Steamed Cabbage with Lemon, Butter and Thyme

1 green cabbage, quartered and cut into thick wedges

5-6 garlic cloves, smashed and peeled

sea salt and fresh ground pepper

juice of 1/2 lemon

5 Tbsp butter

1/2 tsp thyme leaves or sage

Heat butter in saucepan over medium heat.  Add thyme or sage, salt and pepper and garlic.  Stir.  Add cabbage and stir to coat with butter and herbs.  Turn heat to low.  Cover pan and cook, stirring frequently, until cabbage is tender.  Drizzle lemon juice over.  Correct for salt and pepper to taste.  Serve.
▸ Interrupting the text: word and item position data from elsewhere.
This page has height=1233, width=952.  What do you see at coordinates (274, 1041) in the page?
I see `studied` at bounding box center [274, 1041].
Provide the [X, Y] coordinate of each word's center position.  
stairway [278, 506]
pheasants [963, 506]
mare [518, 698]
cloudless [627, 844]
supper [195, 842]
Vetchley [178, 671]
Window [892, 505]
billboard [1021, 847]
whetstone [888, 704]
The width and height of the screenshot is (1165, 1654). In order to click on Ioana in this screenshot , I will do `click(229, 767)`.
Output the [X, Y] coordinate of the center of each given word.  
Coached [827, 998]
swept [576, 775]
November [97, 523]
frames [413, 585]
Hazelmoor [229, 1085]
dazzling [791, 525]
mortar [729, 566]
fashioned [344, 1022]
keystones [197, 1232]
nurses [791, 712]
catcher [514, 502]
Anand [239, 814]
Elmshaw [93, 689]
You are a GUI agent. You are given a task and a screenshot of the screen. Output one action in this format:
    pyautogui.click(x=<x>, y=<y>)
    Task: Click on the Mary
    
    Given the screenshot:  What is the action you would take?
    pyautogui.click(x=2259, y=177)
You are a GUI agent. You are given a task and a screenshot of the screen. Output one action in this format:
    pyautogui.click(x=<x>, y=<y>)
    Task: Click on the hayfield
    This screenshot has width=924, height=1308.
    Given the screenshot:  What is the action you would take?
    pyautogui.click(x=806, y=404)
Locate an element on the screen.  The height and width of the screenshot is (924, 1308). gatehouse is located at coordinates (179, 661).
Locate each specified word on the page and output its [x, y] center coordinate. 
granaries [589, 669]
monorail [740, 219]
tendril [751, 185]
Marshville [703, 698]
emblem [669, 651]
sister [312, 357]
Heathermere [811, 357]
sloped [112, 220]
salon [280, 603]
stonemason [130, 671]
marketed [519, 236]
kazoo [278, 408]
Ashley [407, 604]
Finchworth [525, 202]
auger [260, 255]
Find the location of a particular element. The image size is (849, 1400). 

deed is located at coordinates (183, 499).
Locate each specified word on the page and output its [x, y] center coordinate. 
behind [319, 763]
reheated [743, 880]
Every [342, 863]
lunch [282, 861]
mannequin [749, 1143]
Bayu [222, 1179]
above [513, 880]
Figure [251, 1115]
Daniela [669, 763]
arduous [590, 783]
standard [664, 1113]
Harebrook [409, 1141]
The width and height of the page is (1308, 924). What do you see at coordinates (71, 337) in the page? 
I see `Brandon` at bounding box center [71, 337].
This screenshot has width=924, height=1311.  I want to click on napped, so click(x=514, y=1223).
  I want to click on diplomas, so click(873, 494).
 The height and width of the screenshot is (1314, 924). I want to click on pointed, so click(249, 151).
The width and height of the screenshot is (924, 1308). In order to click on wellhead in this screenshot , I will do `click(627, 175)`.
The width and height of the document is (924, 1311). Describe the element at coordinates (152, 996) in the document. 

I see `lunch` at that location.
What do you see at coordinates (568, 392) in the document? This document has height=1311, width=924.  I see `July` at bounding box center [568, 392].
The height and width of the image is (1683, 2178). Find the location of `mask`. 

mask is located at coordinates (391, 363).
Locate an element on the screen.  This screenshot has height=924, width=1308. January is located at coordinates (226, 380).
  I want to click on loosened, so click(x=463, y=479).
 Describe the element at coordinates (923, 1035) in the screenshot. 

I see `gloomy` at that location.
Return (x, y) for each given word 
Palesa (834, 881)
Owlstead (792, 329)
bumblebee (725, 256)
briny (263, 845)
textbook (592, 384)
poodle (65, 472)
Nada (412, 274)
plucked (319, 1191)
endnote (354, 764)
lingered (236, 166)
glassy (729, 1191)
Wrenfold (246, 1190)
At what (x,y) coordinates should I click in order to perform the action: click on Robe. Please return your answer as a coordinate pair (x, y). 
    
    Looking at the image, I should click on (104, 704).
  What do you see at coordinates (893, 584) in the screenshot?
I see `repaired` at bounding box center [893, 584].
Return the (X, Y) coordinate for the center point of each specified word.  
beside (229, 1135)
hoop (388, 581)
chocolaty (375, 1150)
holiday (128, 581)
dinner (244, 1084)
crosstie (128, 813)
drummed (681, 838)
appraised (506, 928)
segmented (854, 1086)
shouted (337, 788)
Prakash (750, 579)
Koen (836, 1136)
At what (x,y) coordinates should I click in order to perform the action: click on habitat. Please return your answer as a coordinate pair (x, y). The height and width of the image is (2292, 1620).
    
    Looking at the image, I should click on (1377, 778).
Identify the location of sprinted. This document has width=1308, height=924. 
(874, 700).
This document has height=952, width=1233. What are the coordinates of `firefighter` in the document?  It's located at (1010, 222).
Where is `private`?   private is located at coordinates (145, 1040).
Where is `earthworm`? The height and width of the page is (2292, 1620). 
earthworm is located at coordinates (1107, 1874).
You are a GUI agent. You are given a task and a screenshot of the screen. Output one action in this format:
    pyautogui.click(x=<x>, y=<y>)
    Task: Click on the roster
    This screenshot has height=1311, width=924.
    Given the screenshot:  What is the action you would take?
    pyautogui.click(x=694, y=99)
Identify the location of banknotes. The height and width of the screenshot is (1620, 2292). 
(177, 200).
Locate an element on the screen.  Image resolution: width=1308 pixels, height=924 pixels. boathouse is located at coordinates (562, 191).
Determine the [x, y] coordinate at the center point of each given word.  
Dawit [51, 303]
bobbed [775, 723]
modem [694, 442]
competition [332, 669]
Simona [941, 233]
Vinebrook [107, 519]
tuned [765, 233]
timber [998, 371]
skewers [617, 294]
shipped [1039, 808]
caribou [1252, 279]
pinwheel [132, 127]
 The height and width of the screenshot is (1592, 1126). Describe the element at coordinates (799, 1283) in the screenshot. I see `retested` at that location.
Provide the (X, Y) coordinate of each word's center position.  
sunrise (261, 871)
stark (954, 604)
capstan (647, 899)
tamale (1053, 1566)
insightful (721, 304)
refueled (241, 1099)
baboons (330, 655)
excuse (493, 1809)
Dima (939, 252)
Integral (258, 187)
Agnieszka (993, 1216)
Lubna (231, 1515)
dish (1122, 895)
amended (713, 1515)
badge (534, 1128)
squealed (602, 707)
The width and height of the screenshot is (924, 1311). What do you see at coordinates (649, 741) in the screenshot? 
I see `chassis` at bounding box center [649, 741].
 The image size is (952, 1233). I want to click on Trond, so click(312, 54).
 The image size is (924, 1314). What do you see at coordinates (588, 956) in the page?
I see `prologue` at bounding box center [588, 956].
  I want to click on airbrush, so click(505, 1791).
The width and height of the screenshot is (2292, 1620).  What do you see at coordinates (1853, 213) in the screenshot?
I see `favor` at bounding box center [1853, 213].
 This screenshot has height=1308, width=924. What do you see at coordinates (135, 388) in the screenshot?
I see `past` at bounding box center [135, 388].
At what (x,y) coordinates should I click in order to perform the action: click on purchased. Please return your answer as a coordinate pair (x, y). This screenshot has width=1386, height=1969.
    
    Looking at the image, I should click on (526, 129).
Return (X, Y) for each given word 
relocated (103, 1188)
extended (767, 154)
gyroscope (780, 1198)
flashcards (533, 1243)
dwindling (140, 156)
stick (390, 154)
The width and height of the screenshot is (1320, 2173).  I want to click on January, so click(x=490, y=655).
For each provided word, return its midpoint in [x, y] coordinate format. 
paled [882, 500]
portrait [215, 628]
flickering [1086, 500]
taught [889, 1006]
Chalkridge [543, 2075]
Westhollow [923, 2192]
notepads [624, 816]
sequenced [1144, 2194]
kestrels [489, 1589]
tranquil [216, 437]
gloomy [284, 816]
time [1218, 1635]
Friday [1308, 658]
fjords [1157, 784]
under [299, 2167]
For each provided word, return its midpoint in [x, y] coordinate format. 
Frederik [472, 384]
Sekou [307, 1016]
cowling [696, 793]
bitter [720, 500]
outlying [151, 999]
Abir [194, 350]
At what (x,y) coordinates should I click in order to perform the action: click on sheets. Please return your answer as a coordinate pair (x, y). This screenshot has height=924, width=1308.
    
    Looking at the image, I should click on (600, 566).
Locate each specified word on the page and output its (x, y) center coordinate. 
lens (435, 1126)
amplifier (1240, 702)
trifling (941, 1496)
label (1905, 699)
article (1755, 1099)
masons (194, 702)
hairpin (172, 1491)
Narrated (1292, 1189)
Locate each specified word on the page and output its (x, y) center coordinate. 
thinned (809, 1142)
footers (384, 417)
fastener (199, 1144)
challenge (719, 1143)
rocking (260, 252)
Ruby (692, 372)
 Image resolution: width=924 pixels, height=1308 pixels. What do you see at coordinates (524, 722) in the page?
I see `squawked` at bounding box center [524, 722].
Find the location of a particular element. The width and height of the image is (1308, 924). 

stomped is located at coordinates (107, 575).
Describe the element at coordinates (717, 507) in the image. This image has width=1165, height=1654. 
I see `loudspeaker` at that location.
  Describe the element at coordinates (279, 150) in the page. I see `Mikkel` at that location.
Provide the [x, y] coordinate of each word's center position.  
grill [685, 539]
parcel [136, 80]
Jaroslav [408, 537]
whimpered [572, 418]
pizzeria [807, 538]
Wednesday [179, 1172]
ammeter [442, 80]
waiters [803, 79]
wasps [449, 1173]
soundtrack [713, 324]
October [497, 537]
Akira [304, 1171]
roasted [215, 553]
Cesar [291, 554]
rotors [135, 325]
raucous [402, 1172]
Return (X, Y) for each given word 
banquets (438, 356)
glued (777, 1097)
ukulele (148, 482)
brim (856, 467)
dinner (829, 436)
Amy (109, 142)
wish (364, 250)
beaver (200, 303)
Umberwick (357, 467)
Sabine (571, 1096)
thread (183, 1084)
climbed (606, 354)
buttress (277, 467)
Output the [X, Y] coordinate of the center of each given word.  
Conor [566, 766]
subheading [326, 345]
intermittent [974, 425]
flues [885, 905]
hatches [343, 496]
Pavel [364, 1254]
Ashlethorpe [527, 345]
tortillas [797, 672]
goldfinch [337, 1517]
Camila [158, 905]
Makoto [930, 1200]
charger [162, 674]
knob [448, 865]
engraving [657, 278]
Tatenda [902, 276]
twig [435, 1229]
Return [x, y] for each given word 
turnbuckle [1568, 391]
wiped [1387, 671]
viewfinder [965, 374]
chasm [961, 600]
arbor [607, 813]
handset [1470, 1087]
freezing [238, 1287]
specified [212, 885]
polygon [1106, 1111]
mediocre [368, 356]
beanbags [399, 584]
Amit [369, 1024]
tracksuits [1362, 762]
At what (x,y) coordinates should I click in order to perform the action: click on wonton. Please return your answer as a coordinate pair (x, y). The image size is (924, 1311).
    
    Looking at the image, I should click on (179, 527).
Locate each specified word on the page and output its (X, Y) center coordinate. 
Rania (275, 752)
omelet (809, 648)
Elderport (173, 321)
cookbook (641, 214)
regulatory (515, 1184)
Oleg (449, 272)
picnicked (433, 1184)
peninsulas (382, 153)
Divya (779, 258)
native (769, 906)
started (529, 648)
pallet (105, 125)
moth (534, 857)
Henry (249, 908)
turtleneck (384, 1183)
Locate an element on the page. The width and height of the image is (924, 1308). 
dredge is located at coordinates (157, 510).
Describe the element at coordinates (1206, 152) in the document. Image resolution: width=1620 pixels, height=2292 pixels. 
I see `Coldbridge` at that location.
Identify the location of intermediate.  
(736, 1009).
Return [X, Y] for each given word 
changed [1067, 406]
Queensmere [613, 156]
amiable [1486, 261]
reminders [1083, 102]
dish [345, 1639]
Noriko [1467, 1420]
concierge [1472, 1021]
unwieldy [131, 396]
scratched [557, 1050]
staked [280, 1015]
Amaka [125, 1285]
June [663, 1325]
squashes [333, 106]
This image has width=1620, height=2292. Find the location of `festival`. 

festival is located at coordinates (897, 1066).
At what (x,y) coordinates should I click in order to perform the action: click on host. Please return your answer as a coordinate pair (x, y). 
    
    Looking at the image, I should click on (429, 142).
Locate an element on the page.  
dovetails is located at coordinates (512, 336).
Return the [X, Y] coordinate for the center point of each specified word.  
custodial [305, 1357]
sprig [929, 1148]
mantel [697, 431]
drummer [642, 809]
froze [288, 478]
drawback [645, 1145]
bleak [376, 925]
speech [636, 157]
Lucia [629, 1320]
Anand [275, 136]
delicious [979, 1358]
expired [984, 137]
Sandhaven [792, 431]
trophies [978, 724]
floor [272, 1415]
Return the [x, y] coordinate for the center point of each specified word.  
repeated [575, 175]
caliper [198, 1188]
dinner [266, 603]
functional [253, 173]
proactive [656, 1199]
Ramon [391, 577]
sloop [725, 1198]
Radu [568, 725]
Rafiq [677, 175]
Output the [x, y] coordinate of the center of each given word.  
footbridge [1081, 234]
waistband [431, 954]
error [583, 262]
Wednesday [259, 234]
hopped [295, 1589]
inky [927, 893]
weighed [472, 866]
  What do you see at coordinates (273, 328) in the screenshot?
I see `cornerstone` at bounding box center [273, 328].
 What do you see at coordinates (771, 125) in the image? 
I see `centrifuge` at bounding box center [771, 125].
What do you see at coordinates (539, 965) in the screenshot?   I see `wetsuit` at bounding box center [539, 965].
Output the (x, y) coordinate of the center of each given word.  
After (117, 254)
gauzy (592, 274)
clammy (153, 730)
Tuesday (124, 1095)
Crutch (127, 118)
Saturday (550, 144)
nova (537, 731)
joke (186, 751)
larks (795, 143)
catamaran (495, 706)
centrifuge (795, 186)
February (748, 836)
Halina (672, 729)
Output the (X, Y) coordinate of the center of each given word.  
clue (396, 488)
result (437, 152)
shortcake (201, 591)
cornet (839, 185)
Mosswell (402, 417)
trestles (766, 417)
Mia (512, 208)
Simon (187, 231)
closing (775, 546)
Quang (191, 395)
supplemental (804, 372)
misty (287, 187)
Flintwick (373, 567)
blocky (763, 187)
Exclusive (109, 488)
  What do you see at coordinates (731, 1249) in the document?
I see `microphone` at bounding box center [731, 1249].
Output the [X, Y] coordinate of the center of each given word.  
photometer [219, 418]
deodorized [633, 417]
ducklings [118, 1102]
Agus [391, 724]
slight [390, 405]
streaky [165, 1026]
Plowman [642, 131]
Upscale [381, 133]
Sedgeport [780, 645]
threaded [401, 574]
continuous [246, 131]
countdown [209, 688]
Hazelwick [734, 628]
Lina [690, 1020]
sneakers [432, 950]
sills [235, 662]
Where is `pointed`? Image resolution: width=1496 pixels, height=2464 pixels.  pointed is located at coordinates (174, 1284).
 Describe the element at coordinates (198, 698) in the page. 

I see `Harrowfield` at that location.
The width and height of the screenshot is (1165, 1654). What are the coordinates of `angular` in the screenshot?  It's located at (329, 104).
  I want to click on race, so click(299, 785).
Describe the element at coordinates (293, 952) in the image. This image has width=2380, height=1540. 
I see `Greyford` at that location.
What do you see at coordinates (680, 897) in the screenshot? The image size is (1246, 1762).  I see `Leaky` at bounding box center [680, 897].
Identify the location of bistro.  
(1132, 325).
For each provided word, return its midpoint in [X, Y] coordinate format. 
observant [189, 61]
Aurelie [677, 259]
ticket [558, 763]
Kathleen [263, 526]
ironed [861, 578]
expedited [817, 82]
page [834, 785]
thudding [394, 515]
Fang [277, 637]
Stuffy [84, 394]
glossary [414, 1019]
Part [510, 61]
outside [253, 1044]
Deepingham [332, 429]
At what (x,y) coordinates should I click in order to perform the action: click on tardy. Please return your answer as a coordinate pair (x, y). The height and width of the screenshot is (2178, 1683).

Farro and Roasted Carrot Salad with Apricots, Pistachios, and Whipped Ricotta

1 lb carrots, trimmed, scrubbed and cut into small chunks

extra virgin olive oil

1/4 tsp dried chile flakes

sea salt and freshly ground pepper

2 cups cooked faro

4 oz. dried apricots, roughly chopped

3 Tbsp white wine vinegar

1/2 cup lightly packed parsley leaves

1/2 large red onion, thinly sliced

1/2 cup pistachios, lightly toasted

whipped ricotta

1/2 cup crumbled ricotta or feta cheese

Heat oven to 375.  Toss carrots with a small amount of olive oil, chile flakes, 1 tsp salt and a bit of black pepper.  Spread out evenly on a baking sheet and roast until tender and lightly browned, about 15 minutes.  Let cool slightly.  Pile roasted carrots, faro and apricots into a bowl.  Season with vinegar and toss.  Taste and add more salt and chile flakes.  Add parsley, onions and pistachios and toss.  Taste and adjust for salt, pepper, chile flakes and vinegar.  Spread whipped ricotta onto 4 plates and distribute salad on top .  Dress with crumbled cheese  and finish with a drizzle of olive oil, and serve.